No one is sure how many images there are on the Internet. Google has nearly a billion. Some say it is hundreds of times more than that. People say that you can find a picture of anything on the Internet, as though the entire visual world is reflected there.
For How to Talk to Images at London's HTTP Gallery, Richard Wright has compiled a database of 50,000 random Internet images as the raw content for two artworks, which explore new conceptions of the image, called for by the sheer quantity of visual information now available via the Internet.

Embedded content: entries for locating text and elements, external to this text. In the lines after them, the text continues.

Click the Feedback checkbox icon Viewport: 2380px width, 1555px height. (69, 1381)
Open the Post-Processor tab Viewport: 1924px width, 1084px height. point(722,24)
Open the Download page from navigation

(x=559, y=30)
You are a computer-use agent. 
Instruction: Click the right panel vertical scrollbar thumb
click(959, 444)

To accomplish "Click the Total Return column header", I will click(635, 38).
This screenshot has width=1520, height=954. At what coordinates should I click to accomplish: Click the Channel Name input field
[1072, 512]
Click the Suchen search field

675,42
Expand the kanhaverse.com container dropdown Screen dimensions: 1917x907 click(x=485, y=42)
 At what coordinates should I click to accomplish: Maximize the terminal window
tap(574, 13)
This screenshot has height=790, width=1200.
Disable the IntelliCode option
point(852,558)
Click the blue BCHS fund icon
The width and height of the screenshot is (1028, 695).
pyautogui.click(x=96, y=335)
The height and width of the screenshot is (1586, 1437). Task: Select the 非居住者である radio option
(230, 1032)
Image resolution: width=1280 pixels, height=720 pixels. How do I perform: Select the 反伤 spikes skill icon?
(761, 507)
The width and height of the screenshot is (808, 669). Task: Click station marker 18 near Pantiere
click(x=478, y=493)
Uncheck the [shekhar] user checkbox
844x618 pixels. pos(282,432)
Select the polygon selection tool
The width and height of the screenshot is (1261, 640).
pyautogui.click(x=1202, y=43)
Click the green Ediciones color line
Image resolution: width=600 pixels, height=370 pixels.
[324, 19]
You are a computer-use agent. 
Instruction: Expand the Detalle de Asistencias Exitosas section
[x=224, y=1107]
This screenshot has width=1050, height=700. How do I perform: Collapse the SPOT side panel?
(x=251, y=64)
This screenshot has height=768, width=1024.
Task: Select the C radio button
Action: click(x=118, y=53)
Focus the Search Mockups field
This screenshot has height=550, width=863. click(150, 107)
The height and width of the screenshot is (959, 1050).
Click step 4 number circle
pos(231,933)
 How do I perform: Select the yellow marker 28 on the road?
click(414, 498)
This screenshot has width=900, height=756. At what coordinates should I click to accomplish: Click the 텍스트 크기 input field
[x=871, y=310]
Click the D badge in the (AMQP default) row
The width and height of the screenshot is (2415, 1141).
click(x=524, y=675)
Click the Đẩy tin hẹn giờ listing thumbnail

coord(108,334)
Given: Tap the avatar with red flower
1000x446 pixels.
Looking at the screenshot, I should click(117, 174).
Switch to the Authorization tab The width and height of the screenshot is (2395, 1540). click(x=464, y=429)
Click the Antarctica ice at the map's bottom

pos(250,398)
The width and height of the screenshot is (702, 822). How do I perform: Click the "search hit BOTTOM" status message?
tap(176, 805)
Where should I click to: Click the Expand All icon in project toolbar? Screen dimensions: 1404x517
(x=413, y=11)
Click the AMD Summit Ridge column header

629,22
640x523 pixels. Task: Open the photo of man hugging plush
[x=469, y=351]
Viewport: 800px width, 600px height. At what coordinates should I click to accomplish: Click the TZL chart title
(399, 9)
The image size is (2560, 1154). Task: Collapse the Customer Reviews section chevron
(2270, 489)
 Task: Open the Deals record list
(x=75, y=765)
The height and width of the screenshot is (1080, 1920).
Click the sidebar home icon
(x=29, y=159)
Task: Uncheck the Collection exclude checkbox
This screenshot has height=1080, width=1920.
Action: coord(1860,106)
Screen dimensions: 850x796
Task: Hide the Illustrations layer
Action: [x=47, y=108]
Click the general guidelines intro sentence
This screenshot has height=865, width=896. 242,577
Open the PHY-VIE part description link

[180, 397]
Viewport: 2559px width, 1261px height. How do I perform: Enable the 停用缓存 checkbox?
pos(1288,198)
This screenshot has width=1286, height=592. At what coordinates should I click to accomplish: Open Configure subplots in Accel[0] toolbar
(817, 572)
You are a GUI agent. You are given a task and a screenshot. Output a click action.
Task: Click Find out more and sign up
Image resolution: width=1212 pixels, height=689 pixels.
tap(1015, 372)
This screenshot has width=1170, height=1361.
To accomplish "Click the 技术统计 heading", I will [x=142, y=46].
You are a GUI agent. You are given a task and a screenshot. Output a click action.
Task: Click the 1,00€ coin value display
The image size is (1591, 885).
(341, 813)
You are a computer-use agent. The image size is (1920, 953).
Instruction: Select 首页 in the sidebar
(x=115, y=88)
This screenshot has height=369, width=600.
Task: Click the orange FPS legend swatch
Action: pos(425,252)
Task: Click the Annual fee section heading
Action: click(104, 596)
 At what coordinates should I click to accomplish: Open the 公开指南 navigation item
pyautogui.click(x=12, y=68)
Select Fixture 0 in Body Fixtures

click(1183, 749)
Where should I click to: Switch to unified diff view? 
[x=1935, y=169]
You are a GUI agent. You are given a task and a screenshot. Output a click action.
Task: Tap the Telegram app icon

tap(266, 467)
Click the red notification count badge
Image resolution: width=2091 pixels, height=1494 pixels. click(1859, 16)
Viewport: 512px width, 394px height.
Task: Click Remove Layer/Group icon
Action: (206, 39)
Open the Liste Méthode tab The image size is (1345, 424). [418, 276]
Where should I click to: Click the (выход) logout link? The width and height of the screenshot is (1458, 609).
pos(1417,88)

As part of How to Talk to Images, Richard Wright's first solo exhibition in London, a selection of Wright's animated films demonstrates the development of his current interest in the Baroque. The exhibition is also the occasion of publication of a limited-edition poster featuring an essay by the artist illustrated by the entire visual history of the Western alphabet from its pictorial Egyptian origins 5,000 years ago to its perfected form under the Romans, as well as a new book documenting the artists twenty year long practice.
About the artist:
Richard Wright is a visual artist working in the fields of digital moving image and networked interaction. During the 1990s, Richard was one of the pioneers of digital animation as a distinct artistic form, with films being shown at numerous festivals and exhibitions and broadcast by television channels around the world. In 1998 he received a PhD in the aesthetics of digital film making and has published nearly forty book chapters, articles and reviews. In 2004 he joined Mongrel an artists group internationally recognized for their work in software art and 'free-media'. Since 2007 Richard has been Artist in Residence at Furtherfield.org in London.